Having plundered other people's thoughts on the bombings and posted them here, I thought I'd see if I could develop mine beyond my initial 'Blitz Spirit, you can't beat a Londoner with bombs' reaction.

And right now I'm thinking: “Is that it?”

Since September 11th all the doom-laden experts and the politicians have been telling us 'one day they'll come for us'. And the promise has been that the streets will run with blood and the city will burn and we will all rend our clothes and tear our hair in lamentation because the fury of the terrorist will be awful to behold.

Well, arseholes to that. Right now the only possible reaction is to laugh and ask al-Quaeda; “Is that your best shot?”

Because today was pathetic. Feeble. A damp squib.

Of course, it was a tragedy for three or four dozen families. But in world terrorism terms it wasn't a bang, it was a whimper.
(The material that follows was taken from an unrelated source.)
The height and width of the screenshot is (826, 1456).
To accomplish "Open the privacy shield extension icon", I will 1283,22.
When September 11th happened, we were a lot of things. We were appalled. We were disgusted. We were gutted for America. And we were – reluctantly – impressed. We thought we knew terrorism, from the IRA. But in a stroke, September 11th made the Provos look like amateurs. Using passenger aircraft as weapons to wipe out world-famous landmarks was such a leap of imagination that it reset the bar for terrorism.
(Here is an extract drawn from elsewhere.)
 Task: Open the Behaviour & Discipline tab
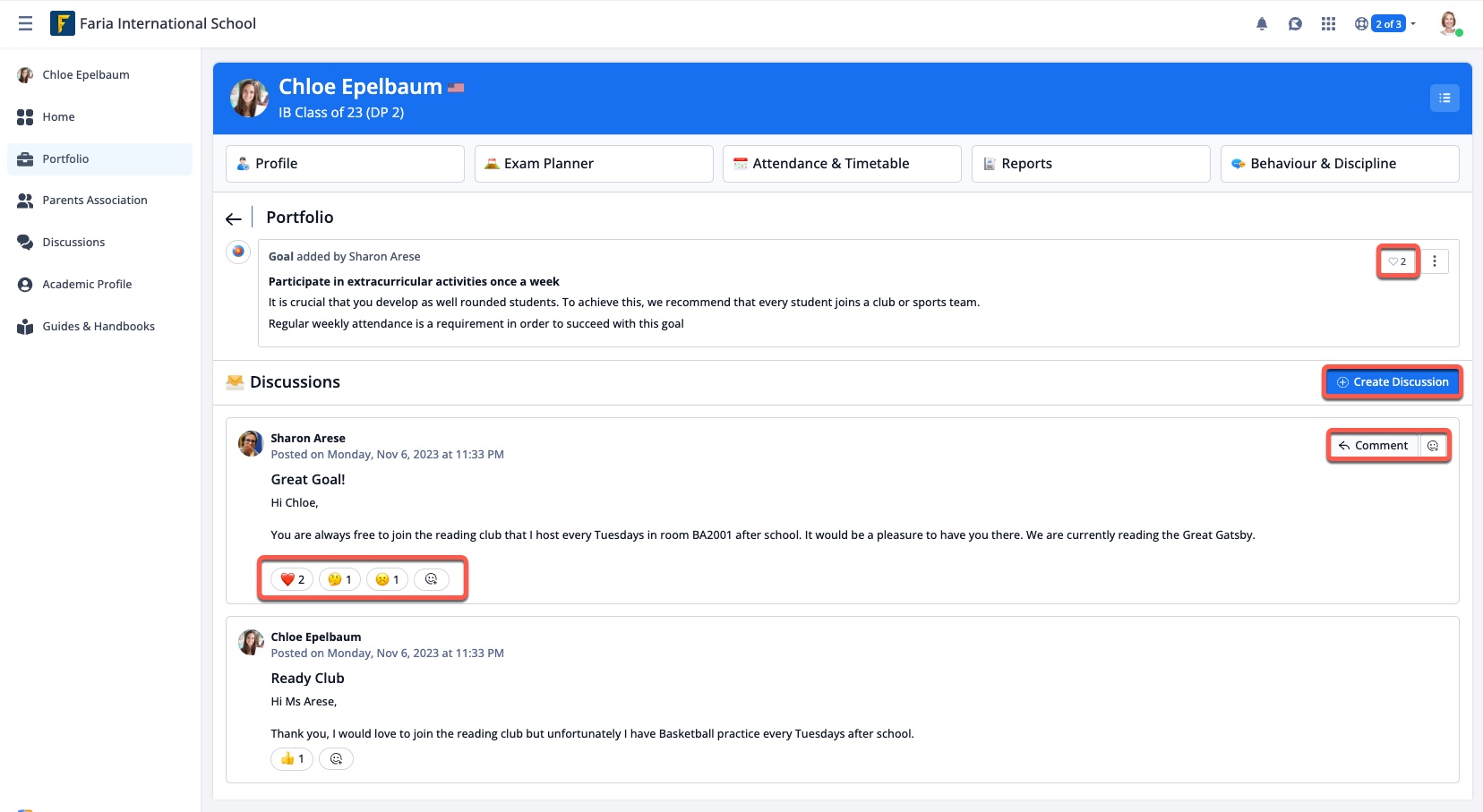click(x=1338, y=163)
As soon as Tony Blair decided to drag us into the Iraq war, we knew we'd get hit eventually. We put the thought to the back of our heads and sneered at the politicians and journalists as they flapped and scaremongered, because you'd go nuts if you dwelled on it every day, but we knew one day London would be a target.

And that was scary, because with the bar so high after September 11th, what form would the attack take? How many would die? Which of London's landmarks would no longer be there when the dust settled?
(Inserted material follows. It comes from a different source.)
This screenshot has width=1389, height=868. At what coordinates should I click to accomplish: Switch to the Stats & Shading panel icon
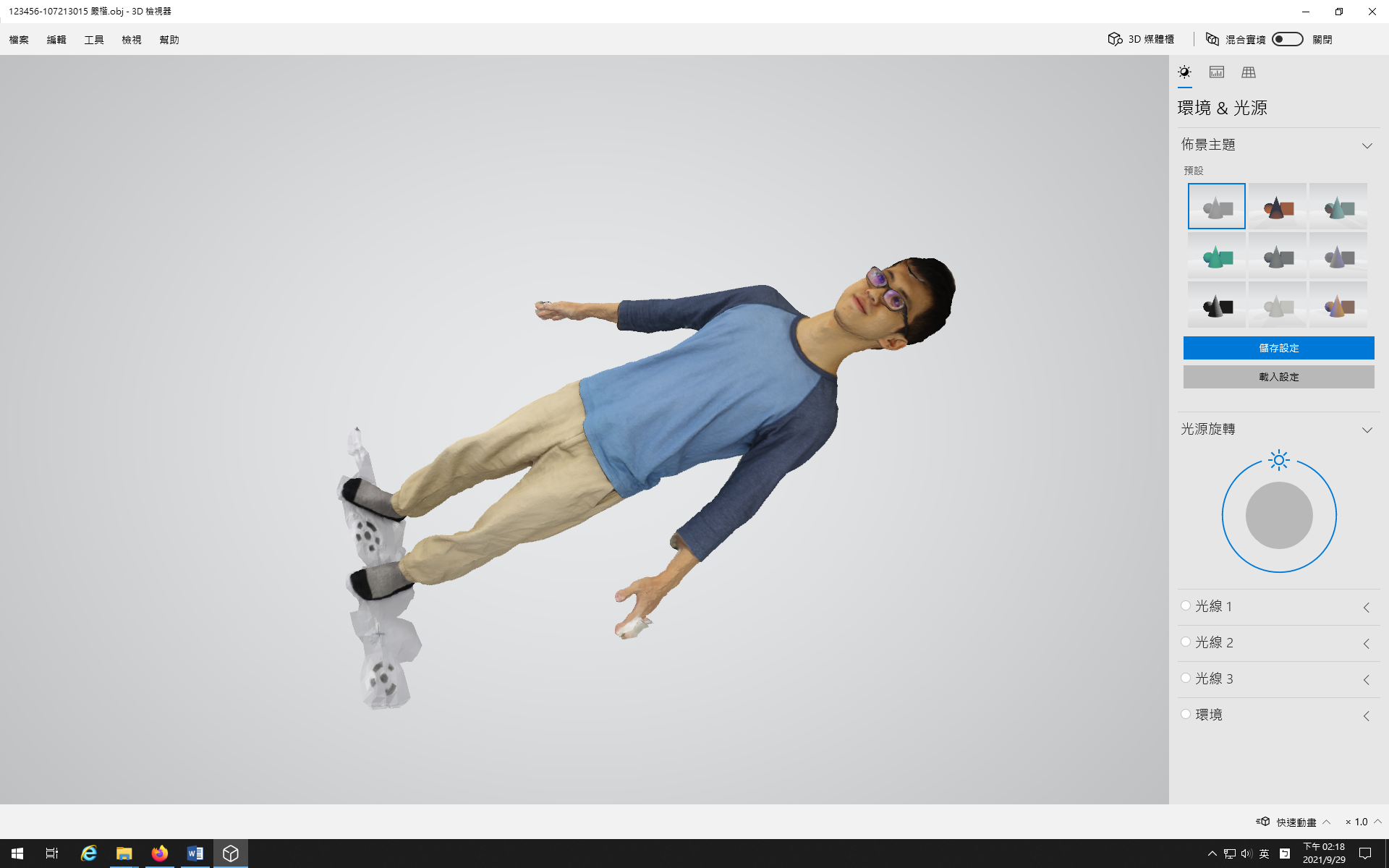click(x=1216, y=72)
But now it's happened. A co-ordinated set of attacks across the city at peak rush hour. And hey – it wasn't so bad. The bar got lowered again, the creative imagination of evil had packed up and gone home. Everyone from Irish Republicans to homophobic, racist nailbombers, to Austrian-born dictators, have hit the city with explosives, and most of 'em hit it harder than this lot of sad cases. We're kind of used to it. It doesn't impress us, scare us, or particularly bother us.

Sure, the politicians will pontificate – as soon as he thinks he can get away with it, Tony Blair will try to use the attack to advance his anti-civil liberties agenda, but he may find it backfires as it's obvious that ID cards wouldn't have stopped this. And the media will churn out their breathless prose and wave their arms excitedly, because they've known since September 11th how they were going to report this, and never mind how bad the incident actually is. And as a former politician and ex-journalist, I understand why they're doing what they're doing. And I also understand how ordinary Londoners won't be taking a lot of notice of them.

This is our city, and we won't be told how to live in it. Not by fanatical zealots who think we should be suffering for our leaders' sins, not by hawkish neo-Conservatives who think we should be thirsting for bloody revenge, not by sentiment-fuelled journalists who think we should treat this like the second death of Diana, and not by agenda-driven politicians who want us to see the world through the filter of their narrow-minded, prescriptive 'solutions'.

This is London. We do it our way.

And if you don't like it, come and have a go if you think you're hard enough.